# Approximate Nearest Neighbors:

# Image Recommendation System via Collaborative Filtering

In [2]:
# from google.colab import drive
# drive.mount('/content/drive')

Drive already mounted at /content/drive; to attempt to forcibly remount, call drive.mount("/content/drive", force_remount=True).


# ***Please read the instructions very carefully***
This is a modified version of the previous question and requires you to use an artificial nearest neighbors library

We suggest you to use one of the following:
- [ScaNN](https://github.com/google-research/google-research/tree/master/scann)
- [FAISS](https://github.com/facebookresearch/faiss)
- [Annoy](https://github.com/spotify/annoy.git)

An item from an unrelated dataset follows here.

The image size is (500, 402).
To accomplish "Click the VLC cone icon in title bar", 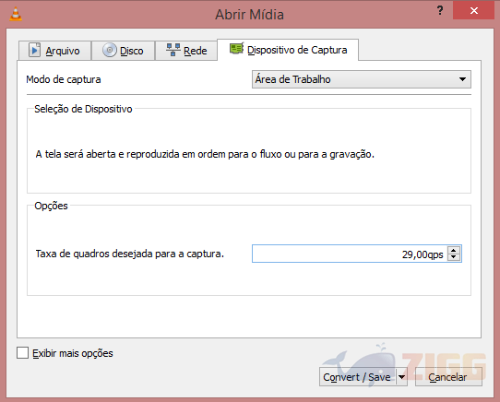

1.   Assignment must be implemented in Python 3 only.
2.   You are allowed to use libraries for data preprocessing (numpy, pandas, nltk etc) and for evaluation metrics, data visualization (matplotlib etc.).
3.   You will be evaluated not just on the overall performance of the model and also on the experimentation with hyper parameters, data prepossessing techniques etc.
4.   ⚠️ The Assignment will be evaluated automatically. Please adhere to taking proper inputs from `config.csv` file. You can change your `config.csv` file to experiment with your code. But at the end, make sure that your outputs are corresponding to input values in `config.csv`
5.   Strict plagiarism checking will be done. An F will be awarded for plagiarism.

## About the Dataset
Behance is a community art website where users showcase and discover creative work. Each user is able to “appreciate” (equivalent to a “like” on Instagram or a “react” on Facebook) an image, indicating that they like the image. It is in the website’s best interests to show users pictures that they would like, to keep them engaged for longer. For this question, given a set of pictures that a user has already appreciated, you have to show them a new picture that they would like based on what similar users appreciated.


<br><br>
**The dataset has information of 1 million appreciates of 63,497 users on 178,788 items. The file Behance appreciate 1M has a triplet in each line in the form of (user id, item id, unix timestamp).**

**Task: Take the inputs from the config.csv file and output the recommendations for a particular person**
- Collaborative Filtering is a way to predict items to the user based on the the
user’s history and the history of similar users. The similarity between users can be quantified by the number of images that both the users appreciated.
- The images appreciated by a similar user would be the most suitable images to show a user. Since we can find the similarity between any two users, we would be able to find the “nearest” neighbours of any user, allowing us to use a KNN-based algorithm to recommend new images to a user.
- Since people do not like seeing pictures that they have seen already. Make sure that you do not recommend pictures that a user has appreciated already.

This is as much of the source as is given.